What I suspect is confusing the parent poster (and I agree with you that they are completely wrong) is that these days, with the
'everyone has the god given right to a university degree!' mentality, people are getting degrees in all sorts of complete crap, and
when you add alongside that the fact that universities have worked out they make money by turning over the maximum number
of students (hence it is in their advantage to make it as easy as absolutely possible to graduate) what we end up with is a huge
devaluing of the average value of a degree.
Once upon a time having a degree in many areas really meant something, and a bunch of companies WANTED you. Now it means
next to nothing since just about any monkey can get one, hence the employers dont want to pay through the nose just for the
degree, you have to have something else to actually show some value/usefulness/talent.
The AVERAGE starting salary of graduates is therefore hugely eroded, because there are many more lower value graduates now.

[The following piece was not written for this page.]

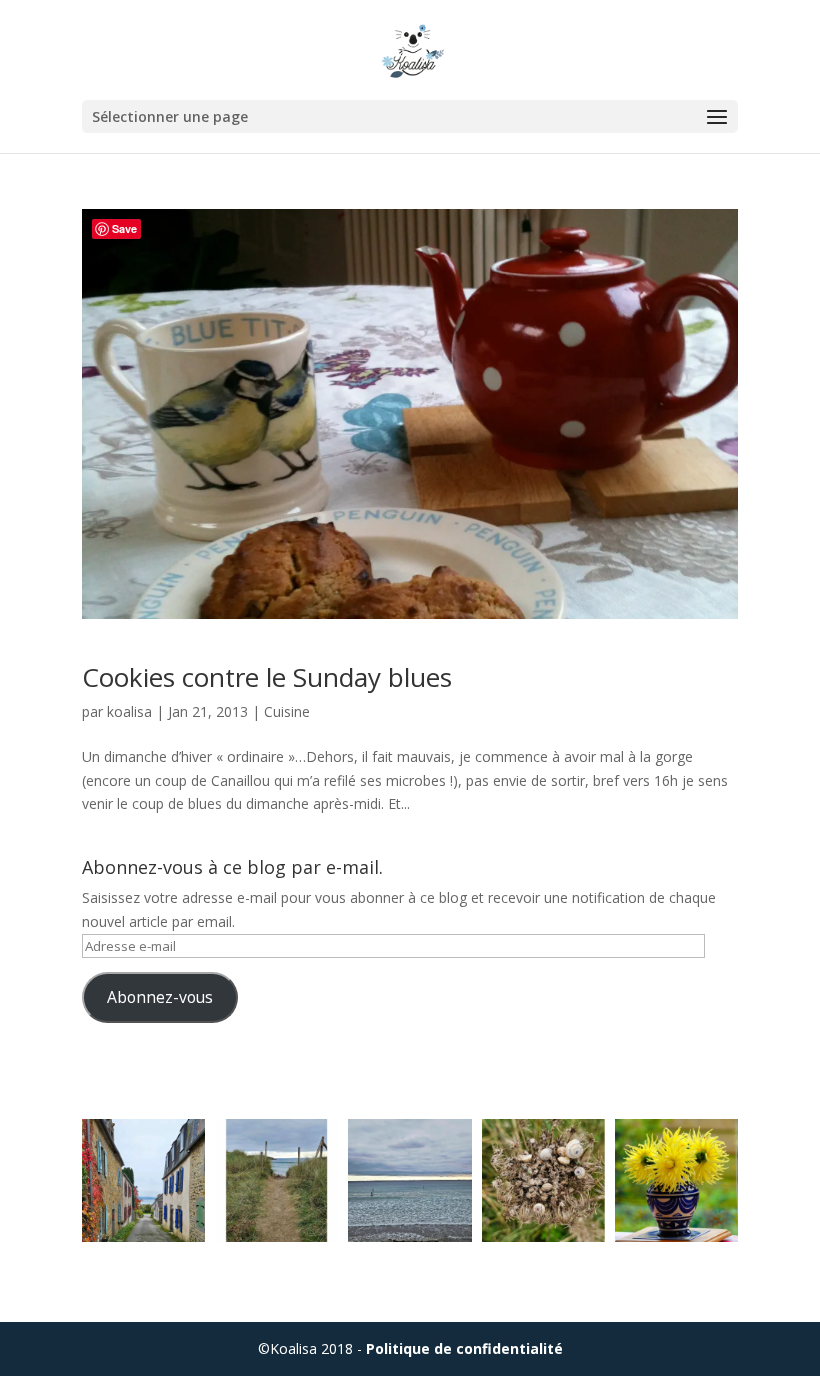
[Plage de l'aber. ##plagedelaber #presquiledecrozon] (276, 1180)
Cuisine (287, 711)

The good graduates are damaged by this, but not to the same extent.
The only solution is for society as a whole to get over its 'you are a failure if you dont get a degree' alongside universities operating on
turnover based economics, and we may actually one day see a return to their true purpose (training those more special minds that
need such exposure), and then perhaps technical colleges can also return to what they once did (train the middle ground of practical
workers), and apprenticeships can be seen as the right fit for yet a different set of workers.
But I wouldn't hold your breath, that would take a sensible approach - good luck with that.
So the result is that the value of a 'degree' is reduced, but thats the fault of the universities themselves.